**WHAT TO WORK ON:** Entries in the following listing are to be copied exactly as they stand.

**LISTED ENTRIES:**

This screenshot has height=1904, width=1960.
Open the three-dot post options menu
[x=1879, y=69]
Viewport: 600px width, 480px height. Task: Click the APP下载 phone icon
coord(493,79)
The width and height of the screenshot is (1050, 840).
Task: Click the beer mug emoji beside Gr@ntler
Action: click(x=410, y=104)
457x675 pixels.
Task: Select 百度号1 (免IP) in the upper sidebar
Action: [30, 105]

**SOLUTION FOR THIS TASK:**
This screenshot has height=1904, width=1960.
Open the three-dot post options menu
[x=1879, y=69]
Viewport: 600px width, 480px height. Task: Click the APP下载 phone icon
coord(493,79)
The width and height of the screenshot is (1050, 840).
Task: Click the beer mug emoji beside Gr@ntler
Action: click(x=410, y=104)
457x675 pixels.
Task: Select 百度号1 (免IP) in the upper sidebar
Action: [30, 105]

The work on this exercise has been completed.